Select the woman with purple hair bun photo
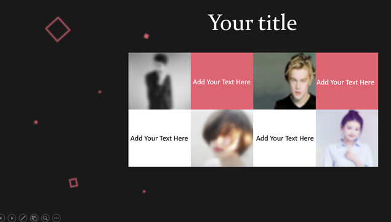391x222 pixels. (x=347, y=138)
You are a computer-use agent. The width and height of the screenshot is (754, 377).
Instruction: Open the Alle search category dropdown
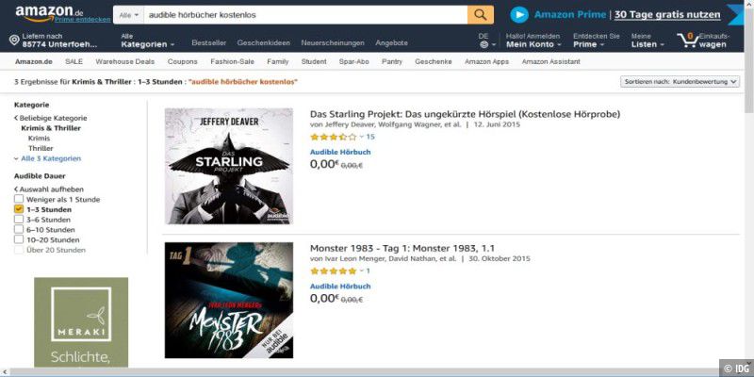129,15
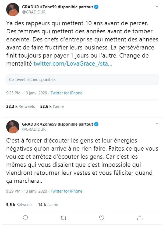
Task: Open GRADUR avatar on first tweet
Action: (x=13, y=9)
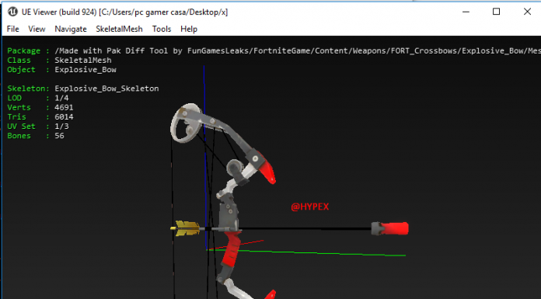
============
### Exercise directions
Without including any picture, set down every line above exactly as it stands.

### Exercise answer
Select the woman with purple hair bun photo
391x222 pixels. (x=347, y=138)
You are a computer-use agent. The width and height of the screenshot is (754, 377).
Instruction: Open the Alle search category dropdown
129,15
Task: Open GRADUR avatar on first tweet
Action: (x=13, y=9)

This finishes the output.